A pillar of smoke generated by the fire included an estimated 300,000 metric tons of smoke which was carried to more than 7 miles in the upper troposphere by the intense heat and updrafts caused by the fire. Over the next two months, smoke particles rose another 7 miles – into the stratosphere – and persisted for nine months following the fires.
Rosenlof said the intent of this study is not to encourage implementation of planet-cooling methods, but to provide the scientific foundation for societal decision-making. The scientists associated with this study acknowledge, as have many other scientists, that increasing the stratospheric burden of aerosols would likely have unintended consequences, such as increased stratospheric temperatures, changes in surface precipitation patterns, and potentially depletion of the stratospheric ozone layer that absorbs harmful ultraviolet radiation.
In 2020, NOAA initiated the Earth's radiation budget (ERB) research program to establish the scientific foundation needed to inform decision makers who may one day evaluate climate intervention proposals. NOAA scientists and partners are investigating the climate effects of aerosols potentially added to the stratosphere and troposphere, and evaluating modeling systems that realistically assess aerosol impacts on the Earth system and on society.
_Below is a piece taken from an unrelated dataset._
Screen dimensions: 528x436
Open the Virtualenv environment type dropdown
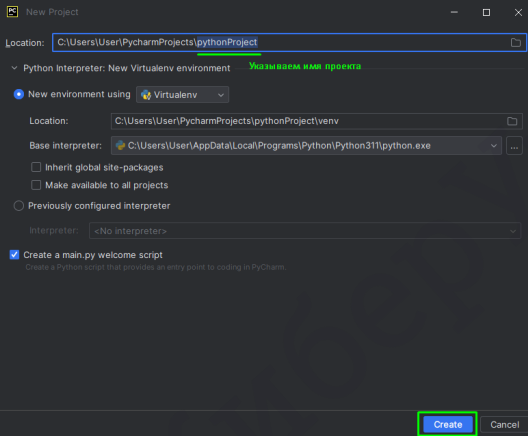point(183,95)
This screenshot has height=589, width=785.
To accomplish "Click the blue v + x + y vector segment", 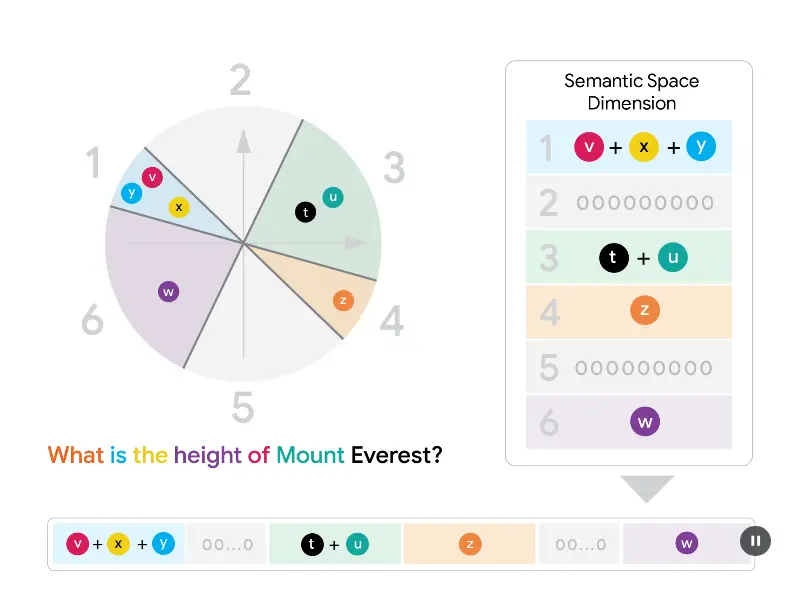I will (x=119, y=544).
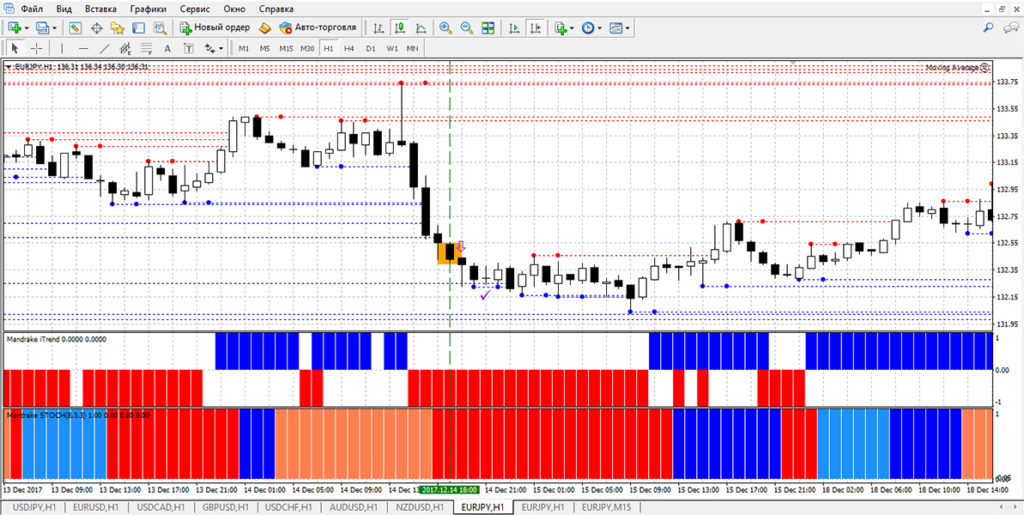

Research into atmospheric aerosols will also improve weather and climate models.
NOAA has no plans to conduct experiments in the atmosphere that demonstrate this or any other climate intervention method. Any decision to implement climate intervention activities will be made outside of NOAA.
Gao, R.-S., K.H. Rosenlof, B. Kärcher, S. Tilmes, O.B. Toon, C. Maloney, and P. Yu, Toward practical stratospheric aerosol albedo modification: Solar-powered lofting, Science Advances, doi:10.1126/sciadv.abe3416, 2021.
Many climate intervention (CI) methods have been proposed to offset greenhouse gas–induced global warming, but the practicalities regarding implementation have not received sufficient attention. Stratospheric aerosol injection (SAI) involves introducing large amounts of CI material well within the stratosphere to enhance the aerosol loading, thereby increasing reflection of solar radiation. We explore a delivery method termed solar-powered lofting (SPL) that uses solar energy to loft CI material injected at lower altitudes accessible by conventional aircraft. Particles that absorb solar radiation are dispersed with the CI material and heat the surrounding air. The heated air rises, carrying the CI material to the stratosphere. Global model simulations show that black carbon aerosol (10 microgram per cubic meter) is sufficient to quickly loft CI material well into the stratosphere. SPL could make SAI viable at present, is also more energy efficient, and disperses CI material faster than direct stratospheric injection.